Passage
-*-

I'm refining a paper as we speak about this exact question, although not quite the over the complete question: your answer inherently requires some form of laziness, and I'm talking about languages that natively (and sometimes naïvely) implement general laziness, and not ML.

A good place to started with issues of semantics and expression is Lloyd Allison's "Circular Programs and Self-Referential Structures."

His breadth-first traversal example is particularly compelling. It's written in an extended continuation passing style where the tail of cons is considered to be in tail position.

In the direct style, this corresponds to the control operator mapCont in Haskell's Monad Template Library, which you can use to do what you want pretty easily.

A strict language with higher-order functions can macro-express call-by-name evaluation. Add mutation, and you can implement call-by-need laziness. Check out Kent Dybvig's sample implementation of delay and force in TSPL3. Another good starting point is Philip Wadler et al's classic "How to add laziness to a strict language without being odd."

"and sometimes naïvely"

Leon, what do you mean by this?

Also, I'd be very interested in reading your final paper.

Returning pairs of lazy values

Well, returning pairs of lazy values is difficult to implement well. I have unconfirmed suspicions about specific reasons why GHC is weak in this regard.

As for the final paper, it will be available soon, I promise. :-)

It's now available

You can take a detailed look at the solution I outlined above here.

What sort of comparison?

Maybe I'm being thick, but what is the idea behind using coalgebraic structures to represent a binary tree ... is it infinite?

If it's not infinite, maybe you're just interested in the "incremental" feature of coinduction. If so, perhaps what you're really looking for is datatype differentiation whereby you can mechanically derive a cursor type from any regular datatype. With that cursor type, then, you can incrementally traverse a tree and even (without mutation) "update" arbitrary parts of it in constant-time. See Huet's "Zipper" for probably the most famous example of this.

-*-

Rows of pointing data
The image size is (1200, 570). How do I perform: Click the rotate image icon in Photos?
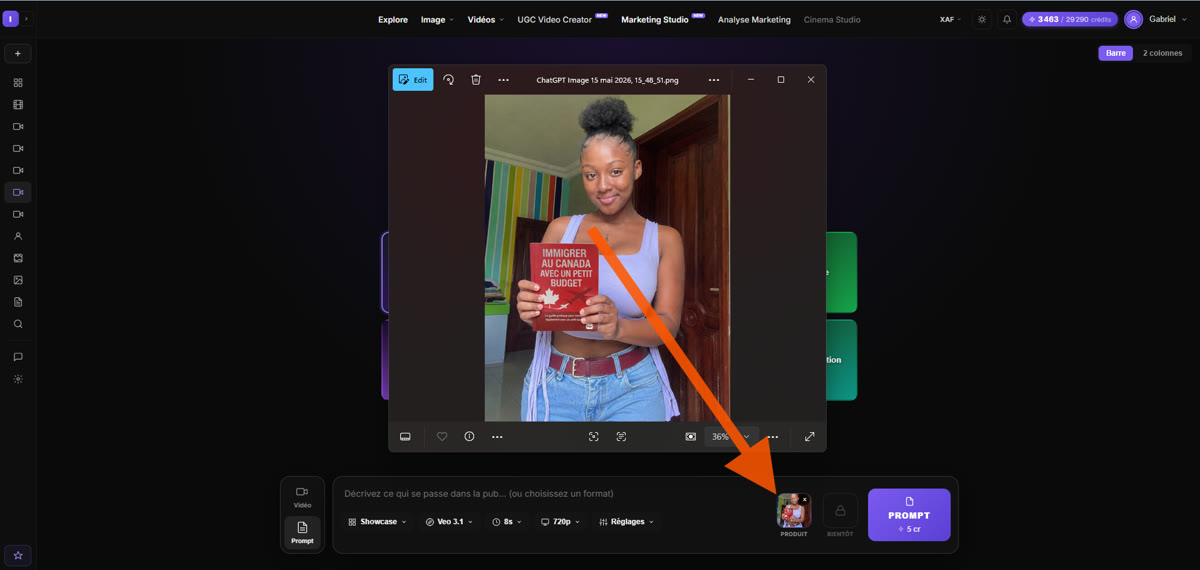click(x=449, y=80)
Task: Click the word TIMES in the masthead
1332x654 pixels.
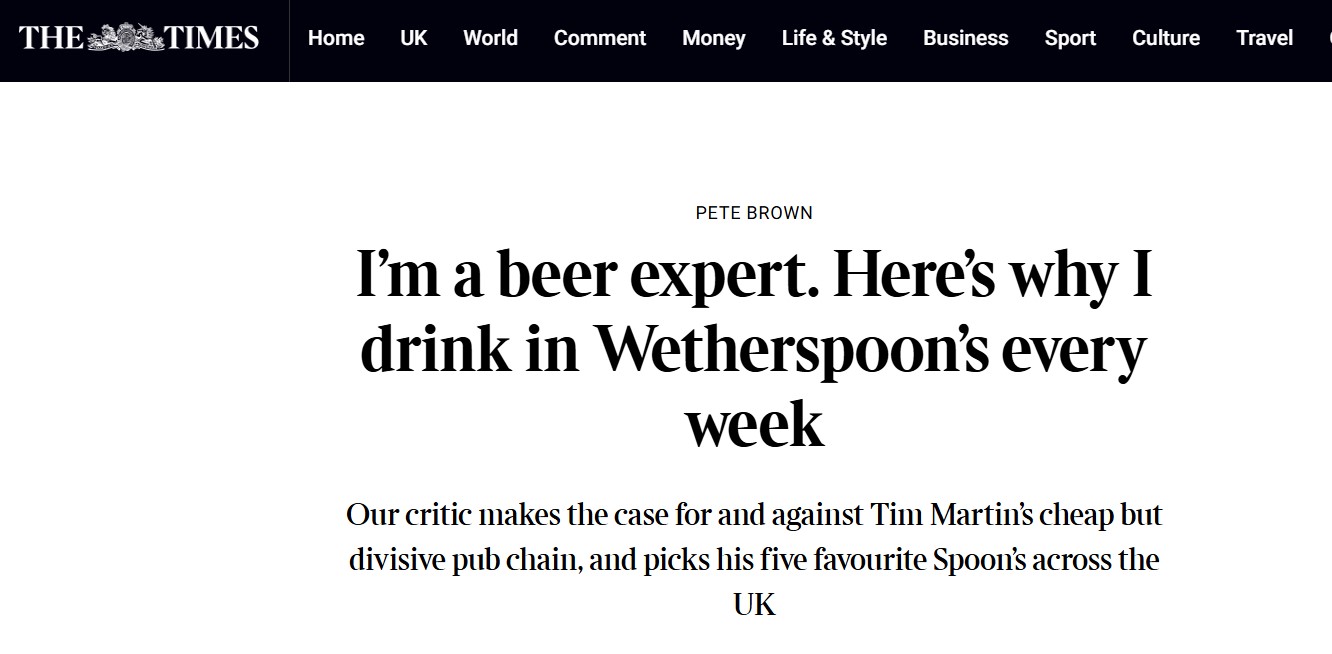Action: (211, 38)
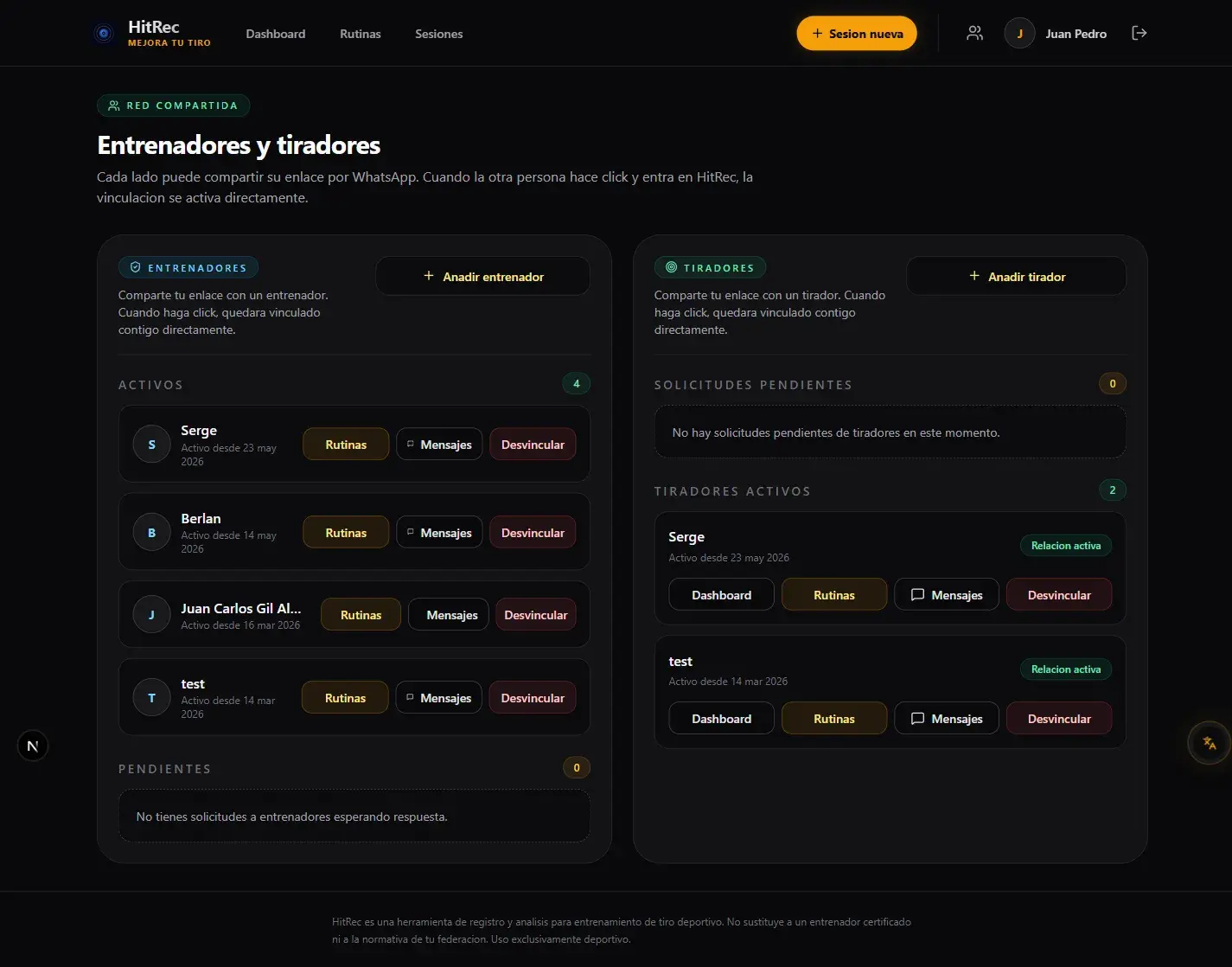Click the Serge trainer avatar S

(152, 445)
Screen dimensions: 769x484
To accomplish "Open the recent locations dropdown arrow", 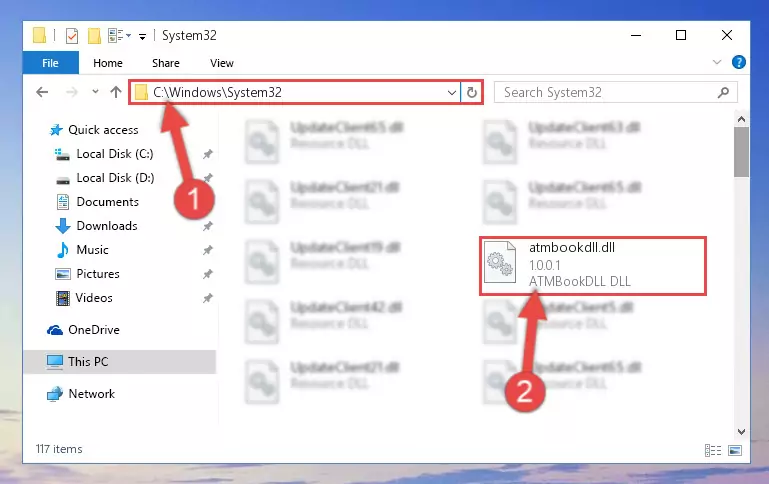I will [95, 92].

-*-

Directions
• A. Reproduce the part of the laziness discussion that opens with the words containing "Well, returning pairs" and closes with "I promise. :-)".
• B. Turn the paragraph of the laziness discussion that begins "A strict language with higher-order functions" into a short bulleted list that keeps its main facts.
• C. Extend the forum discussion on laziness past its final sentence.

Results for the exercise
• A.
Well, returning pairs of lazy values is difficult to implement well. I have unconfirmed suspicions about specific reasons why GHC is weak in this regard.

As for the final paper, it will be available soon, I promise. :-)

• B.
- A strict language with higher-order functions can macro-express call-by-name evaluation.
- Adding mutation makes it possible to implement call-by-need laziness.
- Kent Dybvig's sample implementation of delay and force in TSPL3 shows how.
- Philip Wadler et al.'s classic "How to add laziness to a strict language without being odd" is another good starting point.

• C.
real world applications

I don't have an example of a binary tree that I can publicly state, but here is something that might be interesting to you and the OP:

Sometimes a tree or list models alternating hidden and visible structures, even though you can technically 'see' every structure. The general technique of using a coalgebra to capture noticeable behavior in a program was first described by Reichel in [1].

Suppose you have some problem solving "game" like a Rubik's Cube. There are three kinds of games a machine problem solver might be interested in:

(1) define a problem space
(2) define a particular problem in that space
(3) some mixture of (1) and (2)

If we want to build a generic problem solver for a Rubik's Cube, then it must be capable of handling all three.

The pure problem space approach is the most general: specified functions for states and operators, but unspecified initial state and goal criterion.

Defining a specific problem within the problem space specifies the initial state and goal criterion.

In a Rubik's Cube, the goal criterion is always the same. Therefore, it is okay to include the goal criterion in the problem space definition.

Now, given this Rubik's Cube, can we "learn" a general technique for solving Rubik's Cube games fairly efficiently? Well, believe it or not, Carnegie Melon awarded a Ph.D. to Richard Korf under Herb Simon in the 1980s for a technique to solve Rubik's Cube-like games. So, we know it is both possible and that computer scientists find Rubik's Cubes a hacker problem. :)

What makes a Rubik's Cube a sexy problem is its resistance to traditional problem solving methods that attempt to "learn" a general strategy. The immunity stems from the fact that all known algorithms for transforming a Rubik's Cube from its initial state to its goal state require previously satisfied subgoals to be violated later in the solution path. To overcome these non-serializable subgoals, what Korf had to do was define a new problem structure type: operator decomposability.

In effect, what we really want the machine to learn is a macro operator that specifies how to move two steps forward toward the goal criterion, while concealing some iterative mess of one step backward, one step forward sequences. We want the macro operator to represent any intermediary steps that violate previously satisfied subgoals.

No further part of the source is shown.